Corporate Developments

- Sun Life Financial closed the acquisition of CMG Asia and CommServe Financial on October 18, 2005. As a result of the transaction, Sun Life Financial Hong Kong is now among the top ten life insurance organizations in Hong Kong as measured by sales, with a proprietary sales force of approximately 1,700 advisors. The transaction is expected to be accretive to earnings and ROE in 2006.

- Consistent with its ongoing focus on building scale in core strategic markets and exiting those where it does not have a meaningful presence, Sun Life Financial sold its 31.72% interest in Cuprum, a Chilean pension manager.

- Sun Life Financial has been selected as one of Canada's Top 100 employers out of more than 7,500 employers who were invited to compete in the annual listing published by Maclean's magazine.

Sun Life Financial Canada (SLF Canada)

- Focused efforts on asset retention in Group Retirement Services continued to produce positive results as retained assets were $135 million for the quarter and $346 million year-to-date, a 65% increase over last year.

- Group Retirement Services continued to lead the Canadian market, with 48% of defined contribution pension sales for the first half of 2005.

- Group Benefits strengthened its mandate with Canada Post by securing the Life Benefits plan for its 64,000 members.

- Individual insurance sales in the third quarter were up 20% over the third quarter of 2004, reflecting productivity gains in the Clarica Sales Force and continued growth in the wholesale channel.

Sun Life Financial U.S. (SLF U.S.)

- The variable annuity suite of products is being enhanced with the launch of a new guaranteed living benefit, Secured Returns(SM) for Life. This new rider includes a guaranteed withdrawal benefit for life, while maintaining the innovative feature of Sun Life Financial's Secured Returns(SM) 2 rider - a refund of fees if the guarantee is not needed.

- Group Life & Health showed strong growth, with gross sales up US$22 million or 51% over third quarter 2004. Business in force grew 19% since the third quarter of last year.

- Individual Life announced the introduction of Sun Value(SM) Single Premium Universal Life Insurance in New York, featuring simplified underwriting processes. Sun Value(SM) is available to customers through financial institutions in New York State and will soon be available to bank and credit union customers in other states.

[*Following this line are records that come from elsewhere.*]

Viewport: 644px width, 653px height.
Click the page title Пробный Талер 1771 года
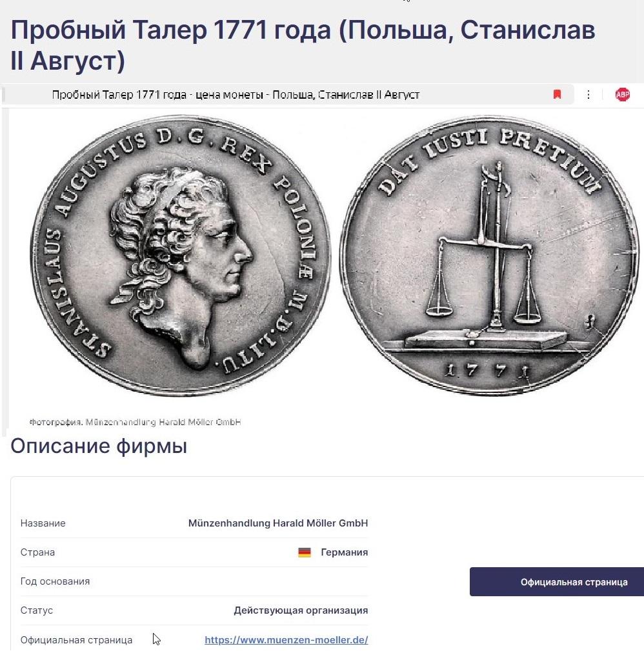pos(303,45)
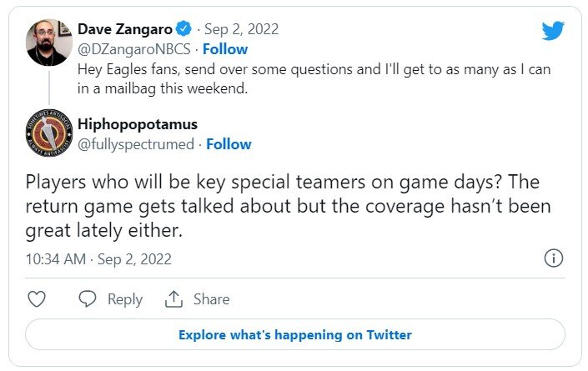Click the Hiphopopotamus display name

[137, 124]
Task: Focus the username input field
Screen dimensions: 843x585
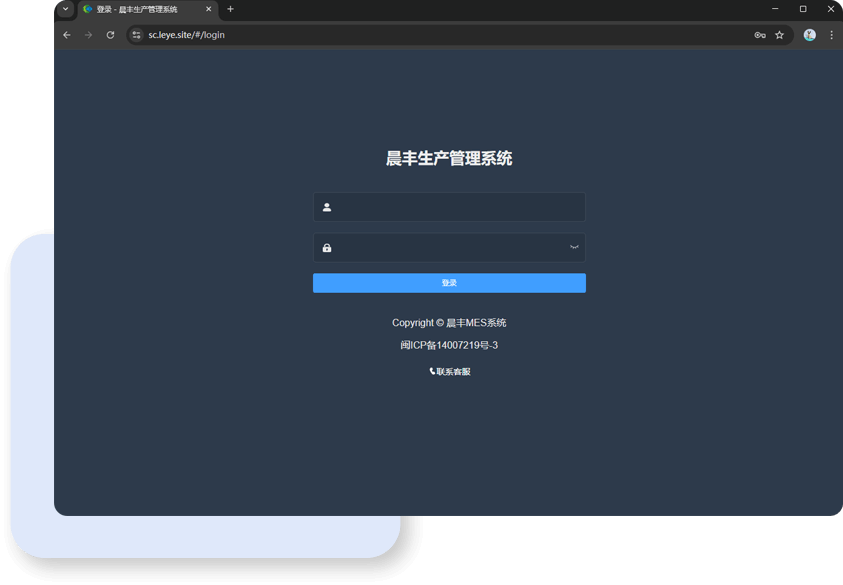Action: [x=460, y=208]
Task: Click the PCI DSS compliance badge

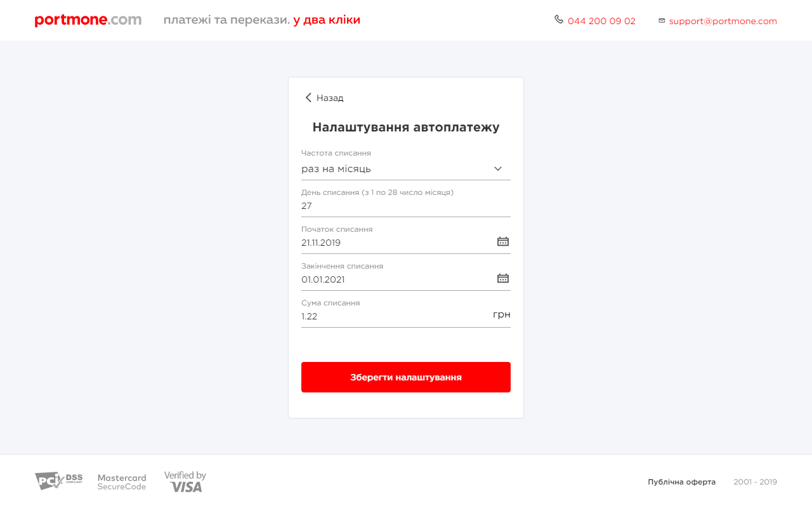Action: click(58, 481)
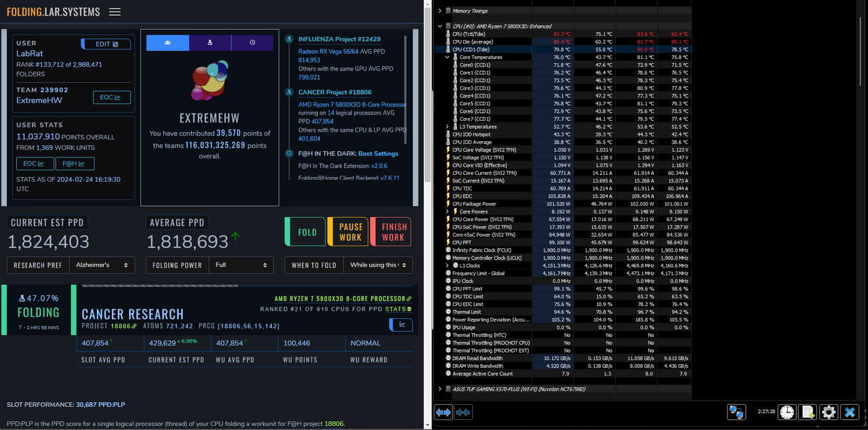Open the Research Pref Alzheimer's dropdown

102,265
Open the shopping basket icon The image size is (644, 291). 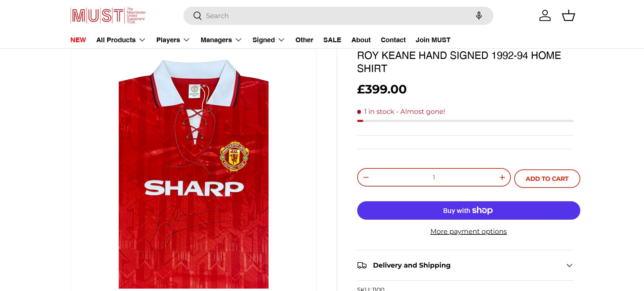[568, 15]
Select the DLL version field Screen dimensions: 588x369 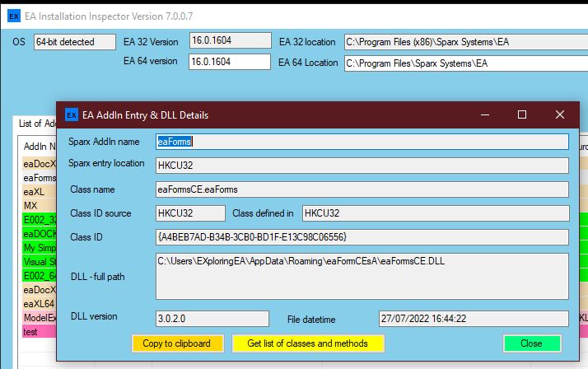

MFS Investment Management (MFS)

- MFS generated positive net flows for the fourth consecutive quarter, producing US$1.4 billion in net sales during the third quarter of 2005. Year-to-date net flows were US$5.6 billion, up US$14.6 billion compared to the same period in 2004.

- Assets under management (AUM) increased US$7 billion to US$157.4 billion at the end of September 2005.

- MFS has consolidated multiple offshore retail fund families into new MFS Meridian Funds registered in Luxembourg, with over US$6 billion in assets. The new MFS Meridian Funds offer investors in markets across Europe a comprehensive and flexible range of investment choices. The Funds are Euro dollars, pounds sterling and U.S. dollar denominated and offer both accumulation and income shares.

Sun Life Financial Asia (SLF Asia)

- Birla Sun Life Asset Management Company Limited (BSLAMC) expanded its operations with the acquisition of the Indian mutual fund business of Alliance Capital Mutual Fund. BSLAMC now has approximately CDN$3.5 billion under management.

- Sun Life Everbright extended its reach by commencing operations in Zhejiang province with the opening of a third branch office in the provincial capital city of Hangzhou.

Use of Non-GAAP Financial Measures

Management evaluates the Company's performance on the basis of financial measures prepared in accordance with Canadian generally accepted accounting principles (GAAP), including earnings, EPS and ROE. Management also measures the Company's performance based on certain non-GAAP measures, including operating earnings, operating EPS, operating ROE, financial performance measures prepared on a constant currency basis and ROE for the Company's business segments. Information concerning these non-GAAP financial measures and reconciliations to GAAP measures are included in the Company's annual and interim Management's Discussion and Analysis and its Supplementary Financial Information packages that are available in the Investor Relations - Financial Publications section of Sun Life Financial's website, www.sunlife.com.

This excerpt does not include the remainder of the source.